By KIM CHANDLER
MONTGOMERY, Ala. (AP) - Alabama Senate candidate Roy Moore had a deal to collect $180,000 in annual salary for part-time work from the legal charity he founded and ended up with a half-million-dollar stake in the group's headquarters, records and interviews show.
Property, charity and tax records reviewed by The Associated Press show that the former chief justice received direct payment of $448,000 over the six years he served as president of the Foundation for Moral Law and was given a $540,000 mortgage on the charity's building when the group said it couldn't afford to pay his salary.
Moore is the leading candidate to replace Attorney General Jeff Sessions in the U.S. Senate and his pay from the religious-themed charity has become an issue in the race.
In an interview with The Associated Press last month, Moore defended his compensation from the group and said it has never paid him the $540,000 owed to him.
The firebrand jurist founded the Foundation for Moral Law in 2003 after a judicial discipline panel removed him as Alabama chief justice for disobeying a federal court order to take down a Ten Commandments monument from the state judicial building. The nonprofit specializes in religious freedom issues.
John Bentley, a circuit judge who serves as chairman of the foundation, told The Associated Press on Wednesday that the charity's board agreed in 2007 to pay Moore a salary of $180,000, which was on par with what he was making as chief justice and that Bentley said was comparable to directors at other legal nonprofits.
"We felt like at the time was a fair salary for the responsibility he had. ... But he was not paid that. We didn't have the money," Bentley said.
Moore told the AP that, to avoid being a drain on the group's finances, he would only accept money from Project Jeremiah, which he said was money raised by his speaking engagements.
Bentley and Moore said that, even with Project Jeremiah, the foundation did not have the money to pay Moore the $180,000 salary, so he was given a promissory note and second mortgage on the group's headquarters, a historic building in Montgomery. Bentley said it was his idea to offer Moore the interest on the building.
Property records show that the Foundation for Moral Law gave Moore a promissory note and mortgage on its building for $393,000 in February 2011. The foundation's notation said that it was given in lieu of a salary promised to Moore but that the charity had not been able to pay over the previous three years. On Dec. 19, 2011, the group's debt to Moore was raised to $498,000. It was raised again on Dec. 28, 2012, to $540,000.
"He didn't receive anything. A piece of paper. It's worthless unless the first mortgage is paid," Bentley said, noting that the foundation still owes the bank money. Paperwork filed in Montgomery County Probate Court shows that Moore agreed that the foundation's debt to a bank would take priority over money owed to him.
The first promissory note was listed on the Foundation's 2011 tax return as $393,000 in "retirement and other deferred compensation" to Moore. It included a notation that Moore was paid upon the availability of funds and that the unpaid salary would accrue until funds were available.
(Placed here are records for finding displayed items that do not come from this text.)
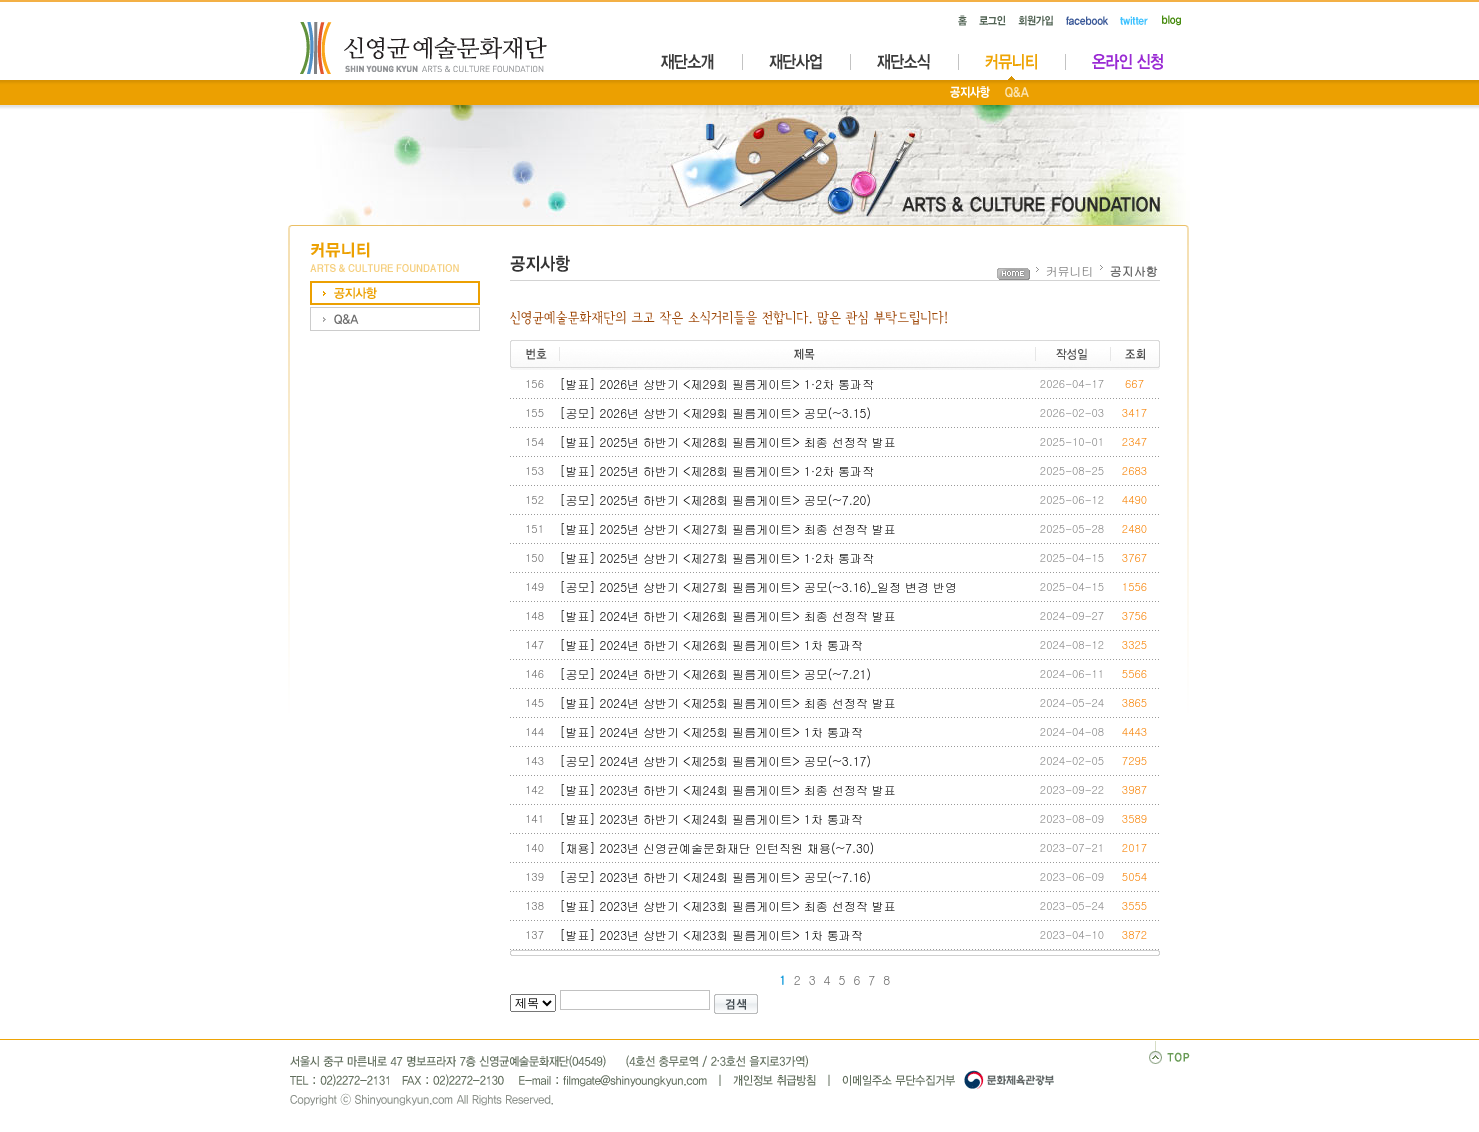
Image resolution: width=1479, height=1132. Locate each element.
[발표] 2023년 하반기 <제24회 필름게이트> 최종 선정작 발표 (728, 789)
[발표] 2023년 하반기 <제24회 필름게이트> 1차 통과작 (711, 818)
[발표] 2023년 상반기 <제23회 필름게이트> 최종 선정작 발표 (728, 905)
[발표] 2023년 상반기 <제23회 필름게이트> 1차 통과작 (711, 934)
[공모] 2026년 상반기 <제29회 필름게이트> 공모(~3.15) (716, 412)
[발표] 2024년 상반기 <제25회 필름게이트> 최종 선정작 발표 (728, 702)
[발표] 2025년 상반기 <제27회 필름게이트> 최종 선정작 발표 (728, 528)
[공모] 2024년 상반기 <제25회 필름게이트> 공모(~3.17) (716, 760)
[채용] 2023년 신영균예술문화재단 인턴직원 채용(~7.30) (717, 847)
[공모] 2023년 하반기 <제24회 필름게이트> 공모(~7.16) (716, 876)
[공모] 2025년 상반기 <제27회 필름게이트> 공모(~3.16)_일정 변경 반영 (759, 586)
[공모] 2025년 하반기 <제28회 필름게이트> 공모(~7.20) (716, 499)
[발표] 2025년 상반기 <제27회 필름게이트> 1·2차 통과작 (717, 557)
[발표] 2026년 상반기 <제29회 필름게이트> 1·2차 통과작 (717, 383)
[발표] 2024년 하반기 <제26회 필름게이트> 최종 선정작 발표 (728, 615)
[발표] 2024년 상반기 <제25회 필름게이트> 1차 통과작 (711, 731)
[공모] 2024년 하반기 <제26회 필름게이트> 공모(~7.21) (716, 673)
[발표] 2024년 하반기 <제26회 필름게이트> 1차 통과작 (711, 644)
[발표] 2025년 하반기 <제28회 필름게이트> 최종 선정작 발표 (728, 441)
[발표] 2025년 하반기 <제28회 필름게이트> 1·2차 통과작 (717, 470)
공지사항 (1134, 270)
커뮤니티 (1070, 270)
The tax returns did not reference an agreement to pay him $180,000 annually.
Tax filings by the foundation show that Moore's highest yearly payment was $138,000, in 2012. The filing said he worked about 20 hours per week in his role as president.
Moore defeated incumbent Sen. Luther Strange, an appointee who had been backed by President Donald Trump, in the GOP primary for the Senate seat and faces Democrat Doug Jones in a December special election.
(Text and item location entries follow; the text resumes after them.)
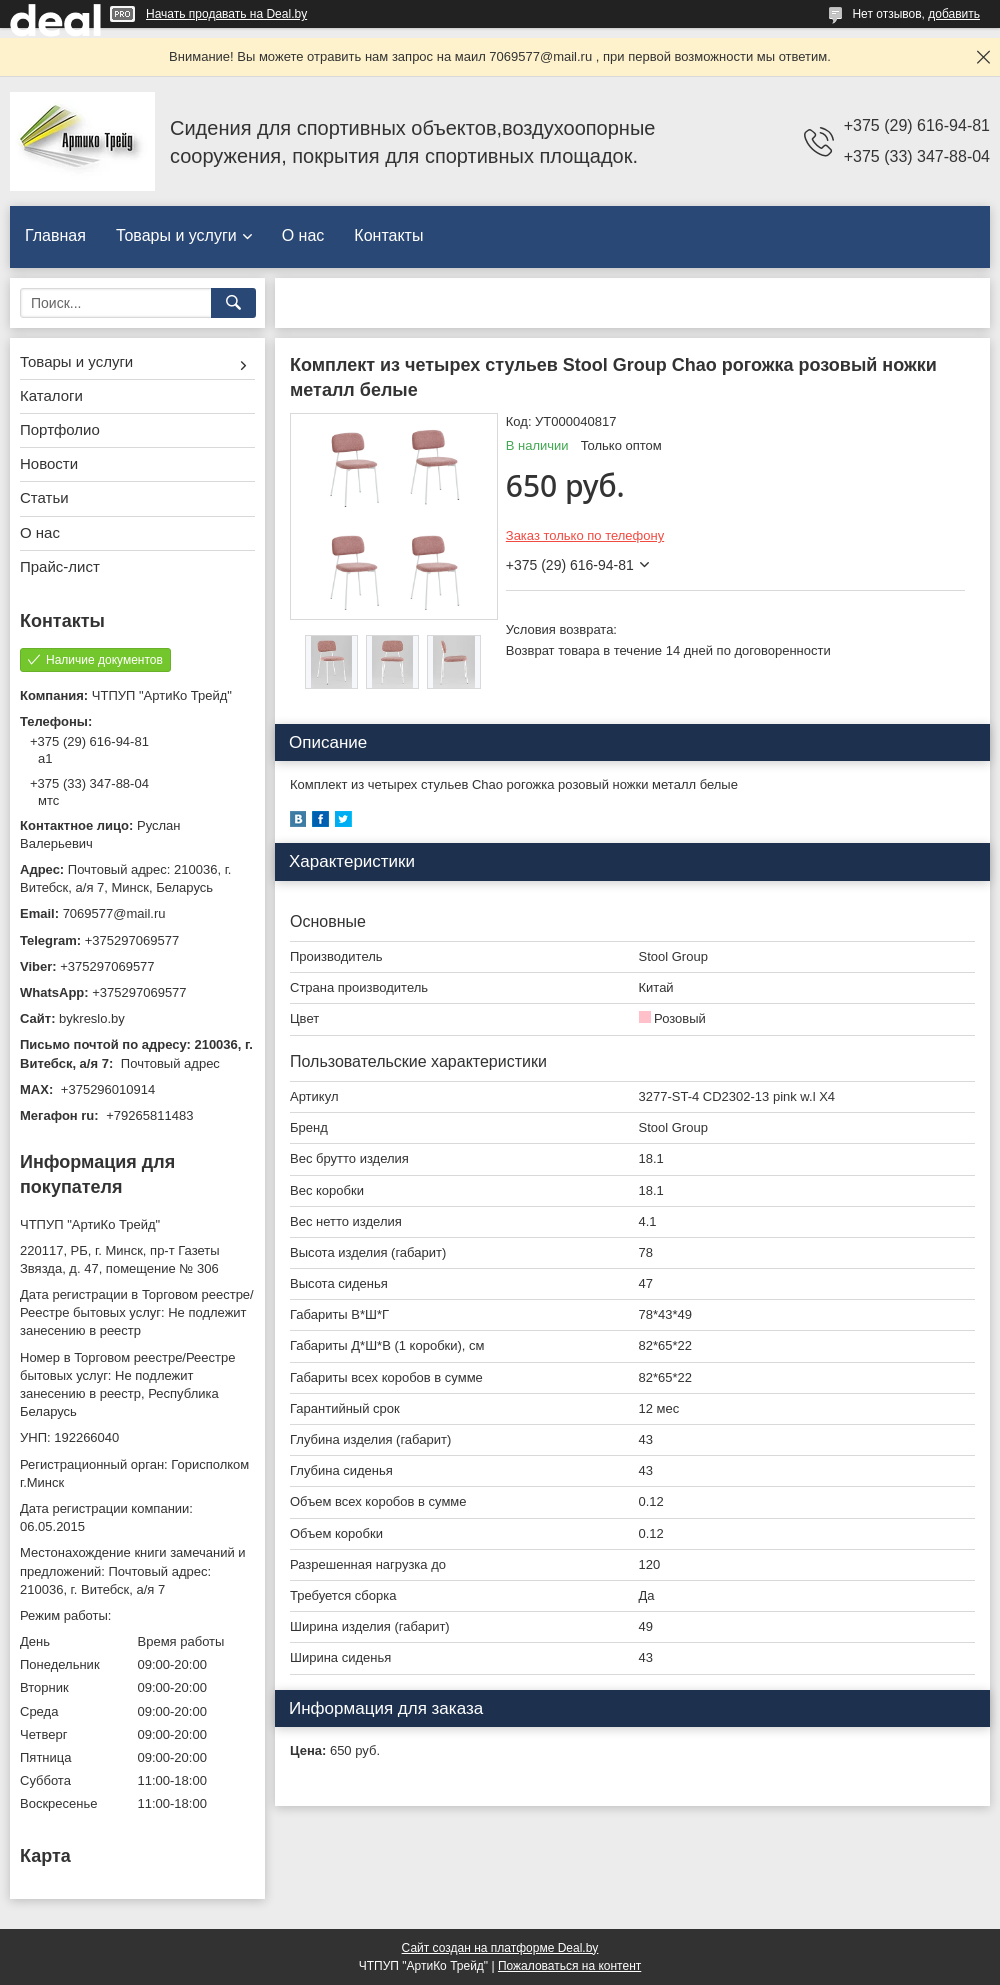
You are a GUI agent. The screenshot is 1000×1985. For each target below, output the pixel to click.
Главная (55, 235)
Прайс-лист (60, 566)
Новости (49, 463)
A group supporting Strange ran ads claiming Moore collected $1 million from the group, a figure which includes the $393,000 building interest. Moore's campaign called the ad misleading.
Jones on Wednesday issued a statement criticizing the payments to Moore.
"Once again, we see that Roy Moore has put his own interests ahead of the people of Alabama. This time, Moore misled the public and charitable donors by arranging a secret deal where he pocketed more than $1 million from his charity for part-time work," Jones said.